Indeed, let $A$ be the set of all upper triangular matrices of absolute value $<1$ on the diagonal. Then $A$ consists of asymptotically nilpotent matrices (clear) and is maximal for this property (1).

Let $B_0$ be the set of all $d\times d$ matrices with all coefficients of absolute value $<1/2d^2$. Then $B_0$ is stable under taking brackets and consists of asympotically nilpotent matrices. Let $B$ be maximal for these properties and containing $B_0$. Then $B$ is not conjugate to $A$, since $0$ is in the interior of $B$ and not of $A$.
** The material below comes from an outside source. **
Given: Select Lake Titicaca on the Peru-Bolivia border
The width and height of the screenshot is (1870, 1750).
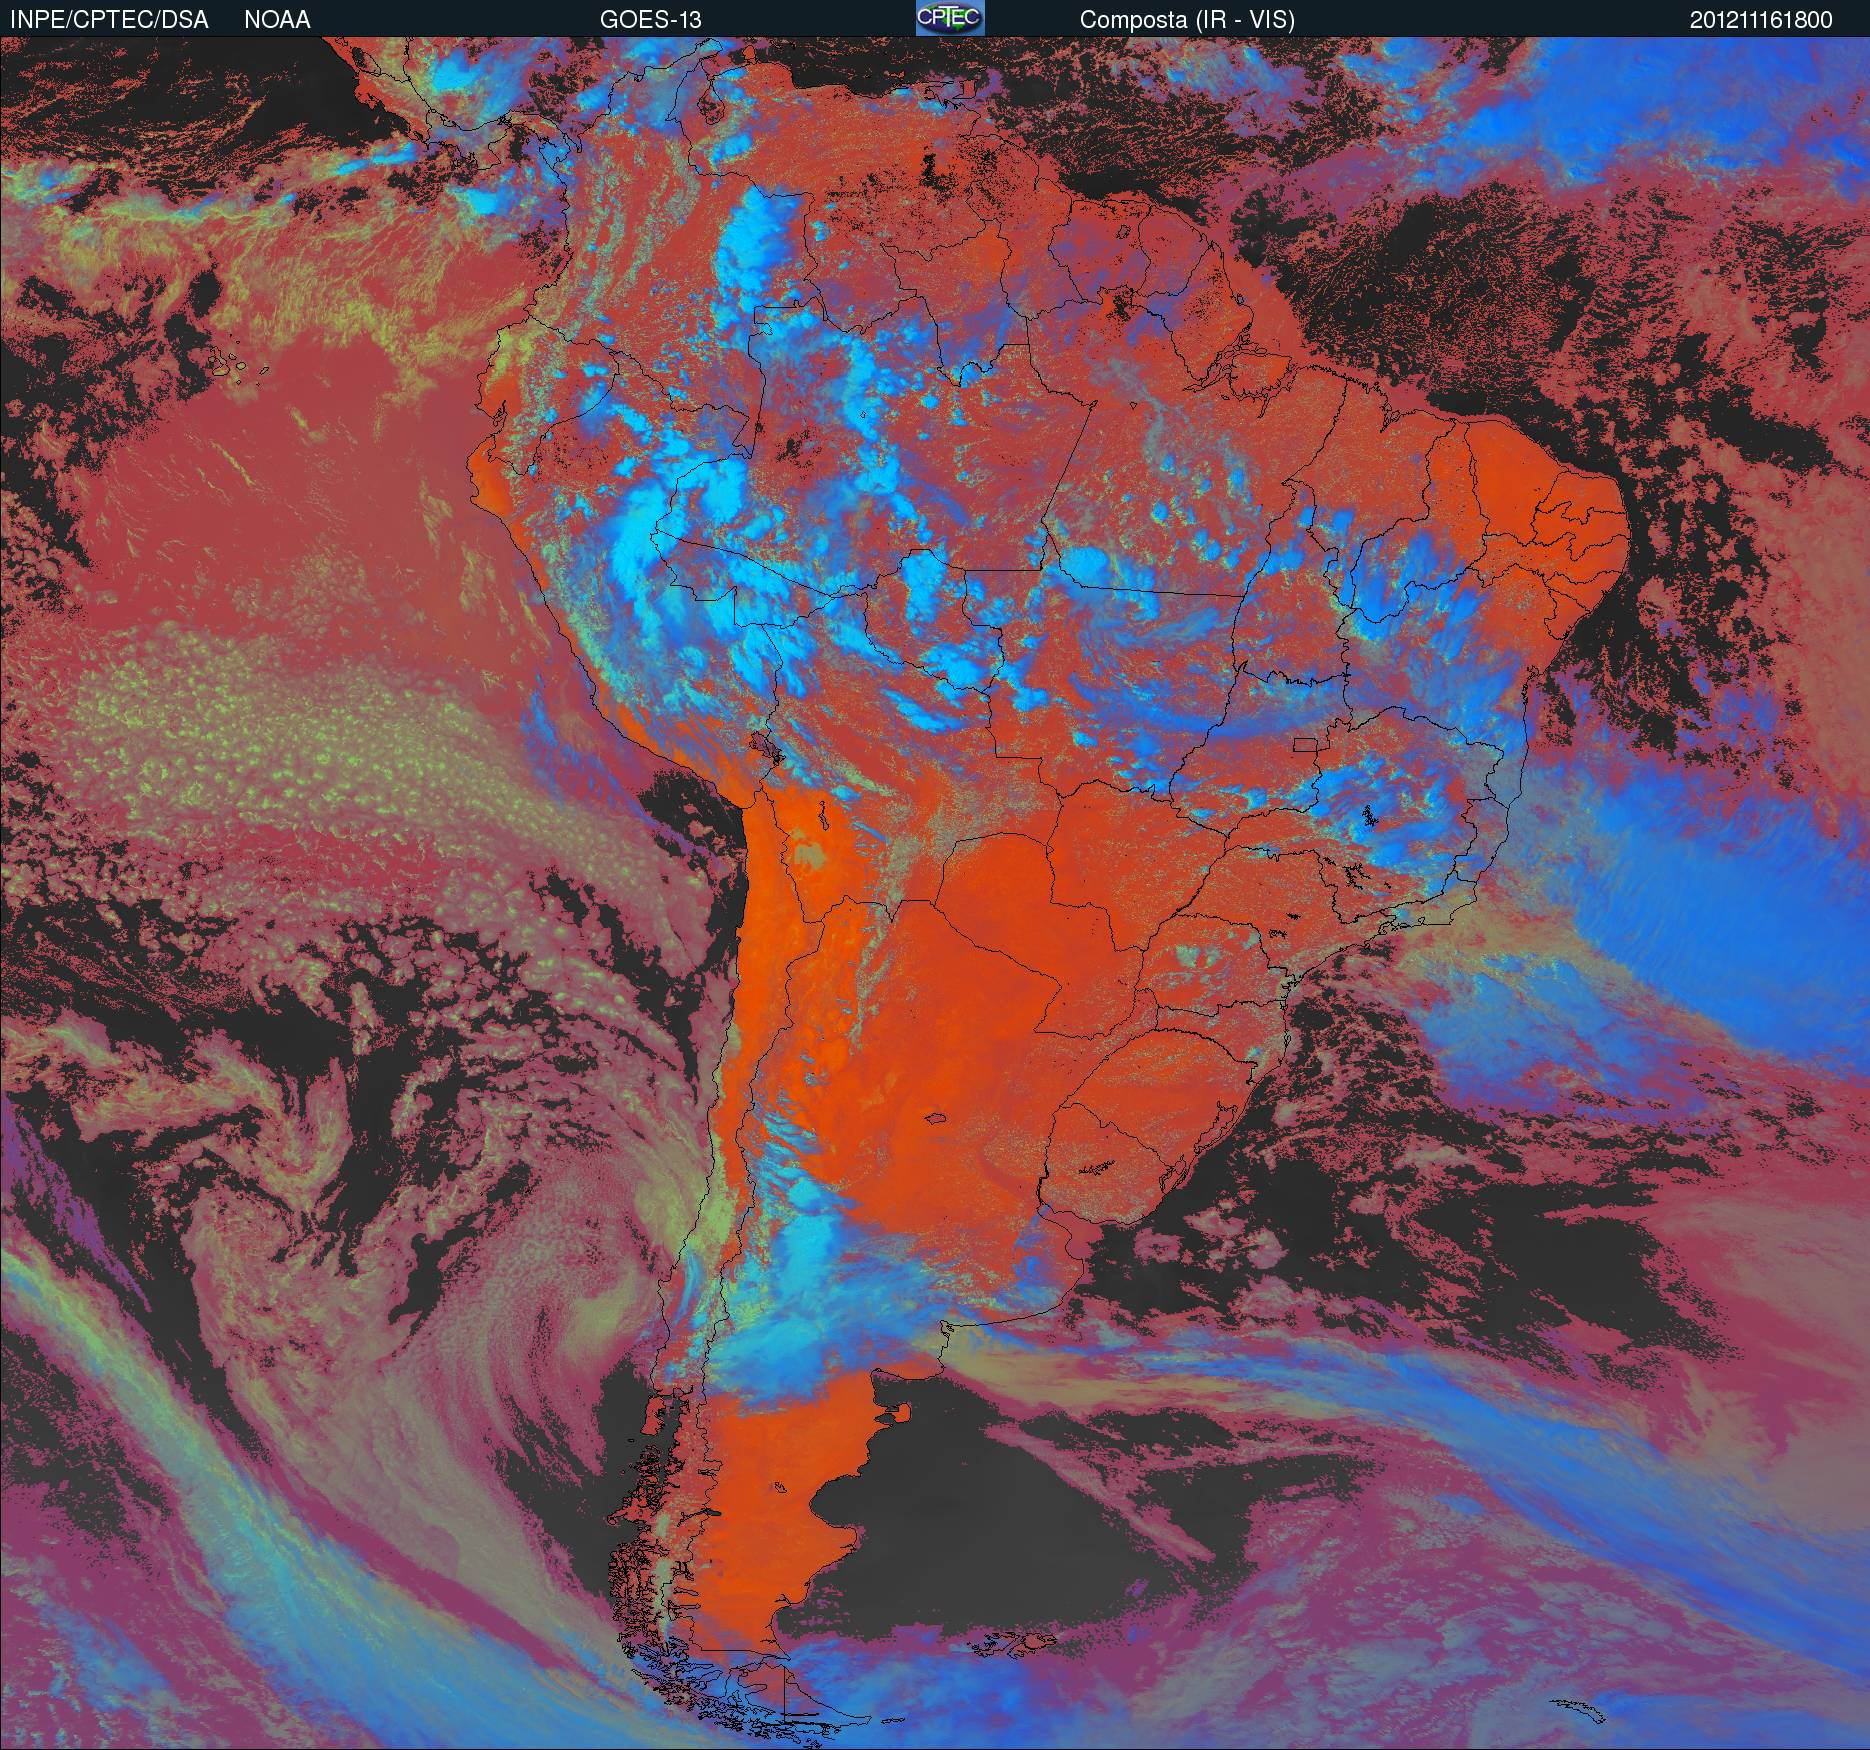Looking at the screenshot, I should click(765, 747).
(1) Let $A'$ be a larger subset with the given properties, and let by contradiction $M\in A'$ be a matrix outside $A$. If $M$ is upper triangular, then $M$ has a diagonal coefficient of absolute value $\ge 1$ and hence is not asymptotically nilpotent. Otherwise $M_{ji}\neq 0$ for some $i<j$. Choose $(i,j)$ with $j-i$ maximal for this property, and then among the possible choices, choose $i$ minimal. Write $M'=[M,E_{ij}]$. Then by stability, $[M,tE_{ij}]=tM'$ belongs to $A'$, for every scalar $t$. By the choices, $M'$ is upper triangular, and $M'_{ii}\neq 0$. This is a contradiction.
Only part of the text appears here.